Former Google diversity officer Mark Palmer-Edgecumbe promised the Tower Hamlets council "the first women’s museum in the UK" if they would approve a zoning change that let him add three storeys and an extra floor, but what he built was a Jack the Ripper "museum."
The planning application promised a museum called "The Museum of Women's History," which featuring suffragettes and equal pay campaigners, to "retell the story of the East End through the eyes, voices, experiences and actions" of women.
Now it features sensationalistic rubbish about a mad serial killer who preyed on prostitutes.

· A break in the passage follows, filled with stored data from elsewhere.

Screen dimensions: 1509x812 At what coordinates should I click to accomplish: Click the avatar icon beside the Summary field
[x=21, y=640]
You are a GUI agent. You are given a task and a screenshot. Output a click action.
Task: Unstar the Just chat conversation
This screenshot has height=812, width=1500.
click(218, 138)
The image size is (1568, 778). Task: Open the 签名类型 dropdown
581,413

As the father of a young girl born in this part of London, I'm pretty sure that these are not the same thing, nor do they serve the same purpose.

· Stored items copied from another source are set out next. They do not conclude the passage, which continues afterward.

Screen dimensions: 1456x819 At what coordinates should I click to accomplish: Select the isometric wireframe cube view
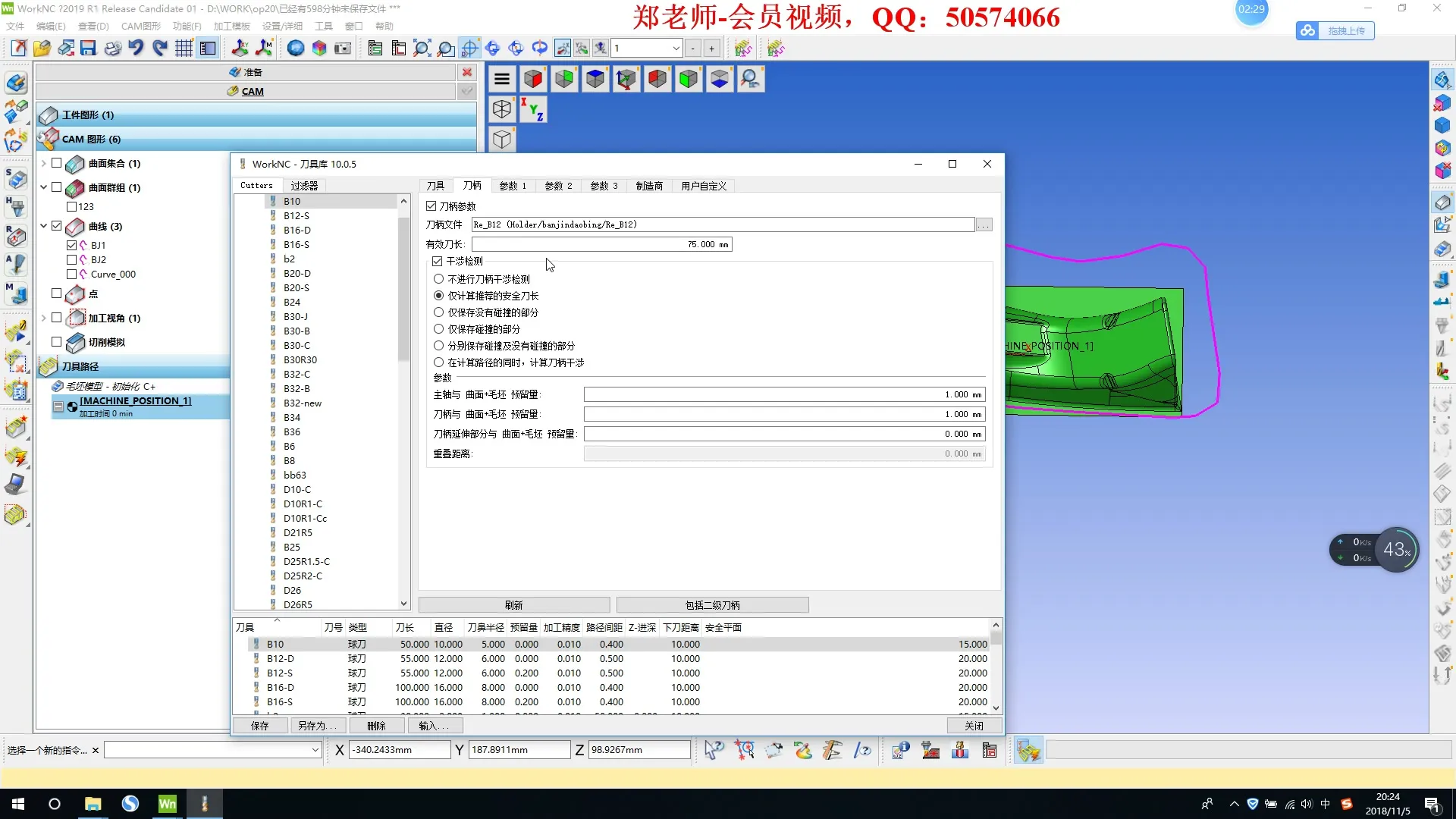point(501,110)
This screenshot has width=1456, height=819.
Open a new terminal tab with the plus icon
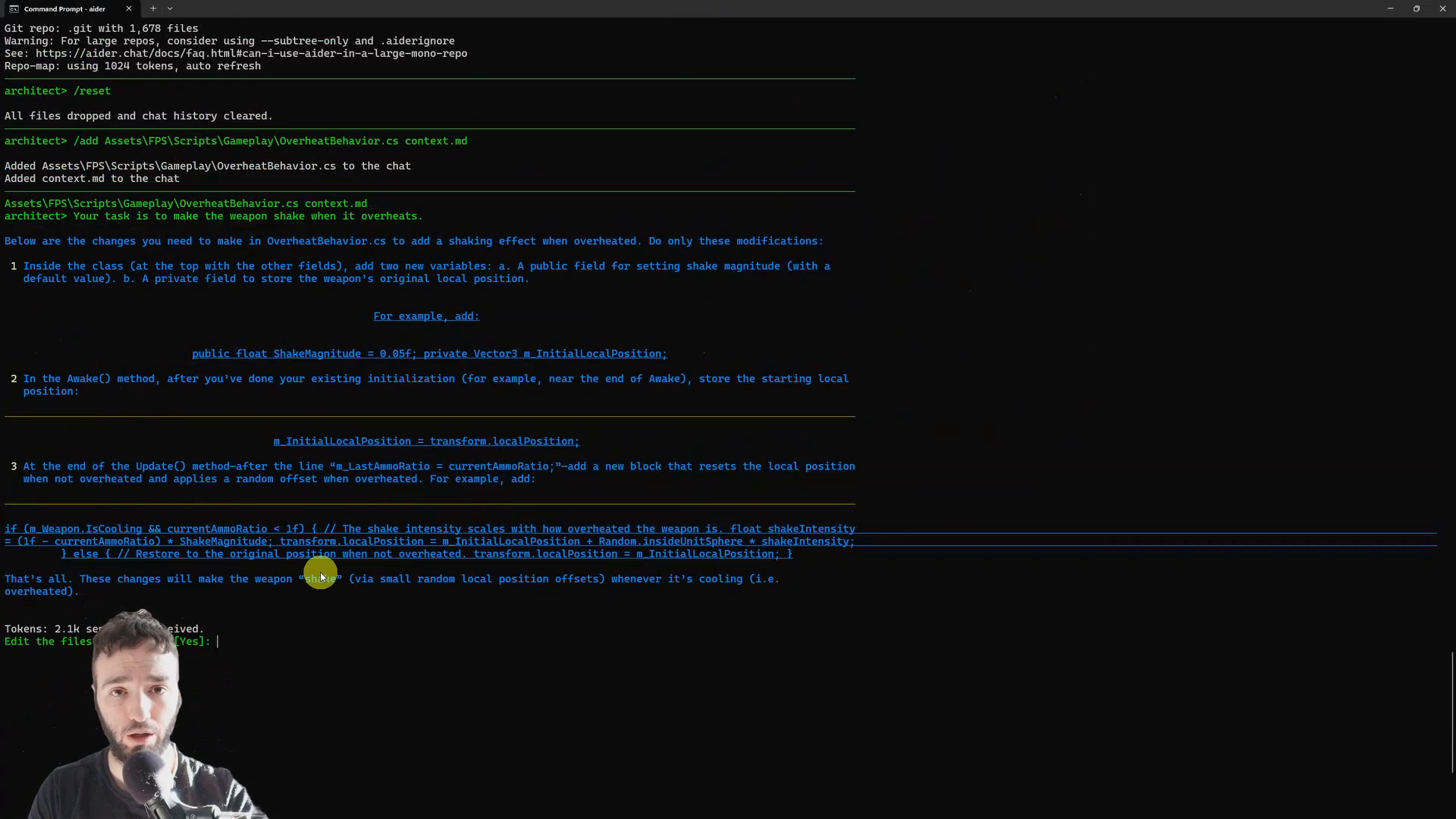(153, 8)
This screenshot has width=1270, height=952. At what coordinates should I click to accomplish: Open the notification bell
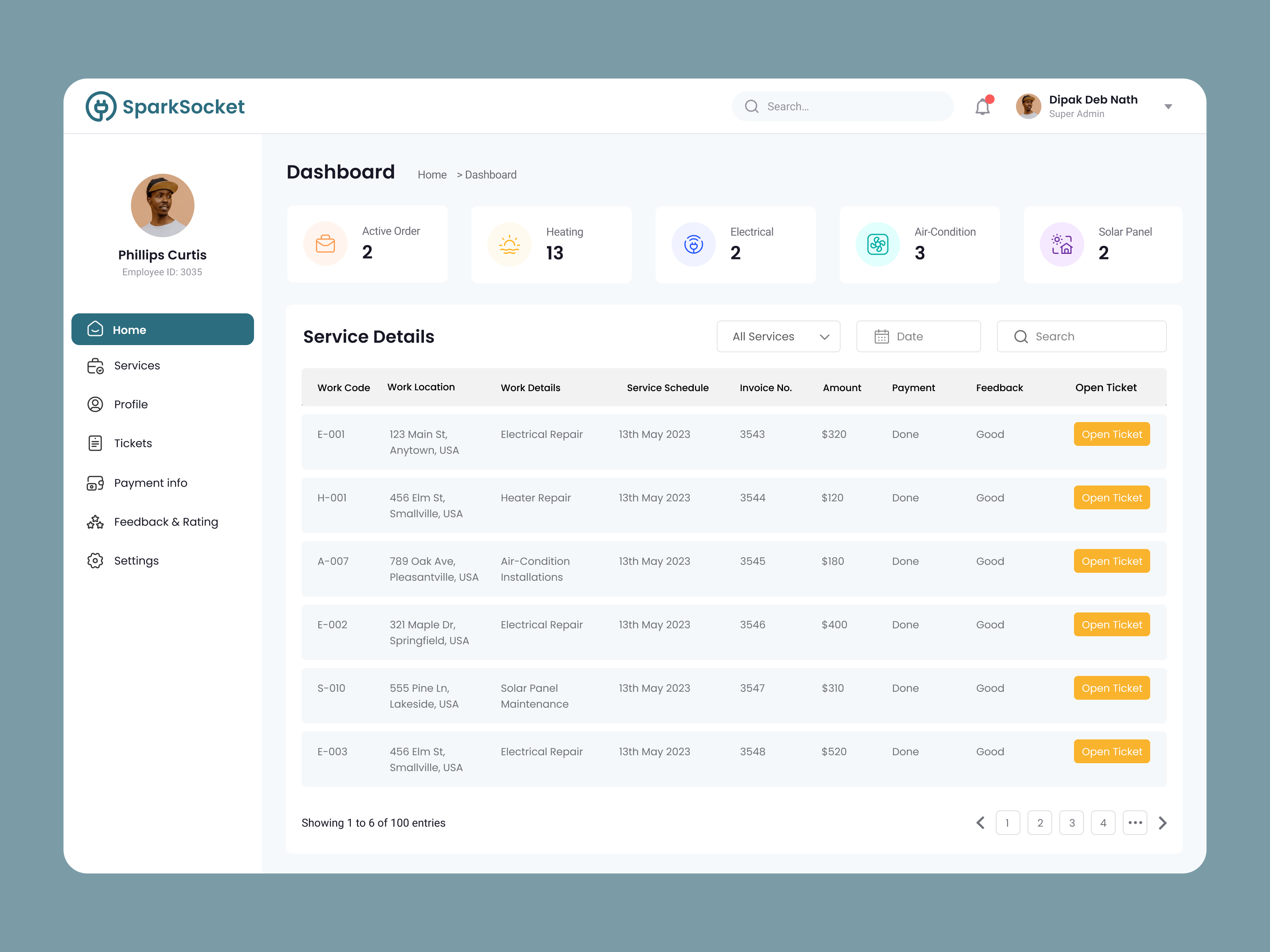(982, 106)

Mr Palmer-Edgecumbe said: “We did plan to do a museum about social history of women but as the project developed we decided a more interesting angle was from the perspective of the victims of Jack the Ripper.
“It is absolutely not celebrating the crime of Jack the Ripper but looking at why and how the women got in that situation in the first place.”
Tower Hamlets council said: “Ultimately the council has no control in planning terms of the nature of the museum … The council is investigating the extent to which unauthorised works may have been carried out.”
Cable Street museum which promised to celebrate East End women now devoted to Jack the Ripper
[Tom Brooks-Pollock and Jonathan Prynn/Evening Standard"
(via Skepchick)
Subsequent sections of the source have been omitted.